Saved entries
___

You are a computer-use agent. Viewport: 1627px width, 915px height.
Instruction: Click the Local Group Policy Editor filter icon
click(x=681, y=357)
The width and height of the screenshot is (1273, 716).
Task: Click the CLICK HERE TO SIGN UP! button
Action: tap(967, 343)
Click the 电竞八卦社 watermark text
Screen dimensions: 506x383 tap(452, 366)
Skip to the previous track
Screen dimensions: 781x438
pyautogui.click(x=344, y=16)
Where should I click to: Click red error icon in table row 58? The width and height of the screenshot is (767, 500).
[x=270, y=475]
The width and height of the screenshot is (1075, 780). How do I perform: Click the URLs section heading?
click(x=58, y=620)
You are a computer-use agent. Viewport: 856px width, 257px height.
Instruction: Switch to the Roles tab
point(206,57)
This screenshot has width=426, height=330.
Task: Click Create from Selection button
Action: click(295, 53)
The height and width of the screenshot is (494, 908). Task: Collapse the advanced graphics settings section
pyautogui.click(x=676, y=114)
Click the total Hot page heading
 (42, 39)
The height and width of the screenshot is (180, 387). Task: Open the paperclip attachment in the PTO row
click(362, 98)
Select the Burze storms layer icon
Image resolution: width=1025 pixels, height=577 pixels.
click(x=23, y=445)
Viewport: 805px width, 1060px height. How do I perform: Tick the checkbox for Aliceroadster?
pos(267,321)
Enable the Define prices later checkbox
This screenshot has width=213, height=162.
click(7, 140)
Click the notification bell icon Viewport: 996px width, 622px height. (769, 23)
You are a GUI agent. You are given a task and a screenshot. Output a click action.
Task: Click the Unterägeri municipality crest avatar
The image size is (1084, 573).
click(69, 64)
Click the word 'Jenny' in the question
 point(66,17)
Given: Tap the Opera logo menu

___

* Instructions to follow: Please write out every line of the material above without changing a single character.

* Reply to the exercise:
You are a computer-use agent. Viewport: 1627px width, 915px height.
Instruction: Click the Local Group Policy Editor filter icon
click(x=681, y=357)
The width and height of the screenshot is (1273, 716).
Task: Click the CLICK HERE TO SIGN UP! button
Action: tap(967, 343)
Click the 电竞八卦社 watermark text
Screen dimensions: 506x383 tap(452, 366)
Skip to the previous track
Screen dimensions: 781x438
pyautogui.click(x=344, y=16)
Where should I click to: Click red error icon in table row 58? The width and height of the screenshot is (767, 500).
[x=270, y=475]
The width and height of the screenshot is (1075, 780). How do I perform: Click the URLs section heading?
click(x=58, y=620)
You are a computer-use agent. Viewport: 856px width, 257px height.
Instruction: Switch to the Roles tab
point(206,57)
This screenshot has width=426, height=330.
Task: Click Create from Selection button
Action: click(295, 53)
The height and width of the screenshot is (494, 908). Task: Collapse the advanced graphics settings section
pyautogui.click(x=676, y=114)
Click the total Hot page heading
 (42, 39)
The height and width of the screenshot is (180, 387). Task: Open the paperclip attachment in the PTO row
click(362, 98)
Select the Burze storms layer icon
Image resolution: width=1025 pixels, height=577 pixels.
click(x=23, y=445)
Viewport: 805px width, 1060px height. How do I perform: Tick the checkbox for Aliceroadster?
pos(267,321)
Enable the Define prices later checkbox
This screenshot has width=213, height=162.
click(7, 140)
Click the notification bell icon Viewport: 996px width, 622px height. (769, 23)
You are a GUI agent. You are given a task and a screenshot. Output a click action.
Task: Click the Unterägeri municipality crest avatar
The image size is (1084, 573).
click(69, 64)
Click the word 'Jenny' in the question
 point(66,17)
Given: Tap the Opera logo menu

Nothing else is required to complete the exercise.